What is needed is an exact copy of the line that contains "Task: Select the fit-to-screen" and of all later lines to the end of the records below, with no other lines.
━━━━━━━━━━━━━━━━━━━━
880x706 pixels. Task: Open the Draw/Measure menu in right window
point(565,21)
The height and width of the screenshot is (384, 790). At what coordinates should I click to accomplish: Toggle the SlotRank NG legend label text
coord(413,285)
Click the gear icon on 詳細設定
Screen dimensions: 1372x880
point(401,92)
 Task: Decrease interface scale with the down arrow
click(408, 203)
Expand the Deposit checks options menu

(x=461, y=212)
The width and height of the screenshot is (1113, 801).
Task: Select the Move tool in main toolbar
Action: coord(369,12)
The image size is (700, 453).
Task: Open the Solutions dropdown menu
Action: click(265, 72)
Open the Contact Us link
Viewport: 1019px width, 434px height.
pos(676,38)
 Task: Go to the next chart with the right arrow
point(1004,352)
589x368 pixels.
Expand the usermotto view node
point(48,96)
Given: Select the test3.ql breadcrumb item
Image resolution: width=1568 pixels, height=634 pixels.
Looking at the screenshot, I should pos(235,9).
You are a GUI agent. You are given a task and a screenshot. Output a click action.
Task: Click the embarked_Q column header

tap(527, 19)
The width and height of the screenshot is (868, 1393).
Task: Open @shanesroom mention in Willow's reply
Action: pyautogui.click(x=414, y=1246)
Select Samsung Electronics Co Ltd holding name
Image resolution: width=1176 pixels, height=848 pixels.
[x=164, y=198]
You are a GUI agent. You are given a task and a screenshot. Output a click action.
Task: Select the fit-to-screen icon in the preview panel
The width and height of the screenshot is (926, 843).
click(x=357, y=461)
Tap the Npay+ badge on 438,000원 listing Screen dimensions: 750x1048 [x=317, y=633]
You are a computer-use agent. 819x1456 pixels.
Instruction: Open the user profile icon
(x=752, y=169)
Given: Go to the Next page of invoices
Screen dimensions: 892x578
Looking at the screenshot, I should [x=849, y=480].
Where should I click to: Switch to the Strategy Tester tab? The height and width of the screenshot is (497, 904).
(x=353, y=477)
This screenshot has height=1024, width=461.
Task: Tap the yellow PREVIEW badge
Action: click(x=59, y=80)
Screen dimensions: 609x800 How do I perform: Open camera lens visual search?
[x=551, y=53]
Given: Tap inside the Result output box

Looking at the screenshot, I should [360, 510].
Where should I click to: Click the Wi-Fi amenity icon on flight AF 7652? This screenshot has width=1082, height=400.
━━━━━━━━━━━━━━━━━━━━
◆ **TASK OUTPUT**
Task: Select the fit-to-screen icon in the preview panel
The width and height of the screenshot is (926, 843).
click(x=357, y=461)
Tap the Npay+ badge on 438,000원 listing Screen dimensions: 750x1048 [x=317, y=633]
You are a computer-use agent. 819x1456 pixels.
Instruction: Open the user profile icon
(x=752, y=169)
Given: Go to the Next page of invoices
Screen dimensions: 892x578
Looking at the screenshot, I should [x=849, y=480].
Where should I click to: Switch to the Strategy Tester tab? The height and width of the screenshot is (497, 904).
(x=353, y=477)
This screenshot has height=1024, width=461.
Task: Tap the yellow PREVIEW badge
Action: click(x=59, y=80)
Screen dimensions: 609x800 How do I perform: Open camera lens visual search?
[x=551, y=53]
Given: Tap inside the Result output box

Looking at the screenshot, I should [360, 510].
Where should I click to: Click the Wi-Fi amenity icon on flight AF 7652? This screenshot has width=1082, height=400.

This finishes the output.